* [Textabschnitt]:
_____

Inzwischen hat der IWF eingeräumt, dass er die Folgen der Kürzungspolitik falsch eingeschätzt hat. Dennoch wird diese Politik fortgesetzt. Der Wahnsinn hat offensichtlich Methode. Denn Wahnsinn ist – um mit Albert Einstein zu reden –, wenn man immer wieder das Gleiche tut, aber andere Ergebnisse erwartet. Die Notkredite kaufen immer nur Zeit. Wenn die Finanzhilfen aber mit wirtschaftlich schädlichen Sparauflagen einhergehen, verstreicht die Zeit ungenutzt. Griechenland und die anderen Krisenländer können aus ihren Schuldenbergen nur herauswachsen. Dafür muss aber Schluss sein mit dem Spardiktat.

Regierungswechsel und politische Erpressung

Bei den Wahlen im Januar 2015 hat die griechische Bevölkerung die konservative Regierung abgewählt. Sie hatte die Nase voll vom Spardiktat. Stärkste politische Kraft wurde das Linksbündnis Syriza.

Syriza hatte im Wahlkampf für ein Ende der Kürzungspolitik, für Sozialprogramme, für eine Reorganisation des Staates, für eine Überprüfung der geplanten Privatisierungen und für einen Schuldenschnitt geworben. Zudem kündigte Syriza an, Korruption, Vetternwirtschaft und Steuerhinterziehung zu bekämpfen sowie Arbeitnehmerrechte zu stärken. Der Mindestlohn sollte wieder erhöht und das Tarifsystem gestärkt werden. Bezahlt werden sollten die Maßnahmen mit der Eintreibung von Steuerrückständen, der Bekämpfung von Steuerhinterziehung, aus einem EU-finanzierten Fonds für die Bankenstabilisierung und aus vorhandenen EU-Struktur- und Investitionsfonds.

_____

* [Aufgabe]: Setze den Text über Griechenland und das Spardiktat nach seinem letzten Satz fort. Für diesen Text ist die Auflistung ohne Bedeutung.

* [Datenzeilen]:
_____

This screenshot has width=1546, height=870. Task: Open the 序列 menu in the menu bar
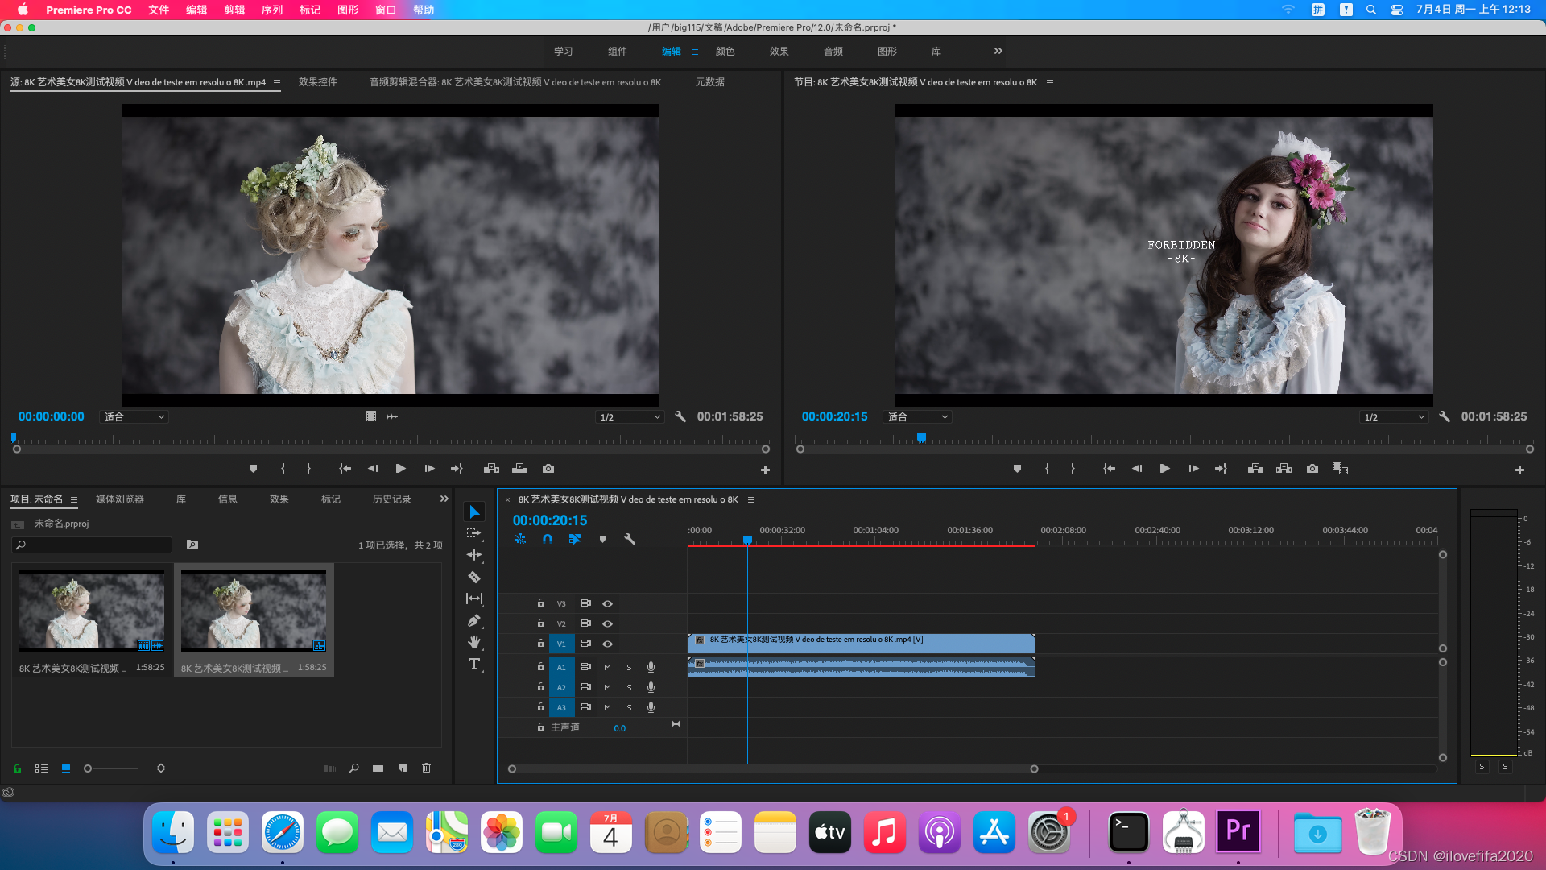272,10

_____

* [Lösung]:
Nach gewonnener Wahl bildete Syriza eine Koalitionsregierung mit den rechtspopulistischen unabhängigen Griechen. Entgegen den Hoffnungen der neuen Regierung verweigerte sich die Troika kategorisch Verhandlungen über einen Schuldenerlass. Griechenland musste damit die alten Schulden weiter bedienen. Insgesamt werden allein 2015 Rückzahlungen an den IWF und die EZB von über 17 Milliarden Euro fällig. Die Einnahmen der griechischen Regierung reichen aber gerade aus, die laufenden Staatsausgaben zu finanzieren. Für Rückzahlungen, die die neue Regierung zunächst noch leistete, fehlt das Geld. Deshalb ist die griechische Regierung auf weitere Kredite, auf ein neues „Hilfsprogramm“ angewiesen.

Um die alten Schulden zu bedienen, ist die Regierung auf weitere Kredite angewiesen.

Besonders die deutsche Regierung drängte auf eine Fortsetzung der neoliberalen Schocktherapie. Für frische Kredite von der EU und dem IWF sollte unter anderem die Mehrwertsteuer weiter erhöht, die Renten weiter gekürzt und öffentliches Eigentum privatisiert werden.

Die Tsipras-Regierung legte sich aber auch selbst Fesseln an. In den ersten fünf Monaten konzentrierte sie sich auf die Verhandlungen mit den Gläubigern. Um nicht auch noch die heimischen Eliten (Wirtschaft, Kirche, Militär) gegen sich aufzubringen, riskierte die neue Regierung im Inland keine Konflikte und setzte nur wenige Forderungen des Wahlprogrammes um. Darunter allerdings ein Gesetz zur Bekämpfung der humanitären Krise. Deutliche Signale, dass sie es ernst meint mit Bekämpfung von Korruption und Steuerhinterziehung, hat sie nicht gesetzt.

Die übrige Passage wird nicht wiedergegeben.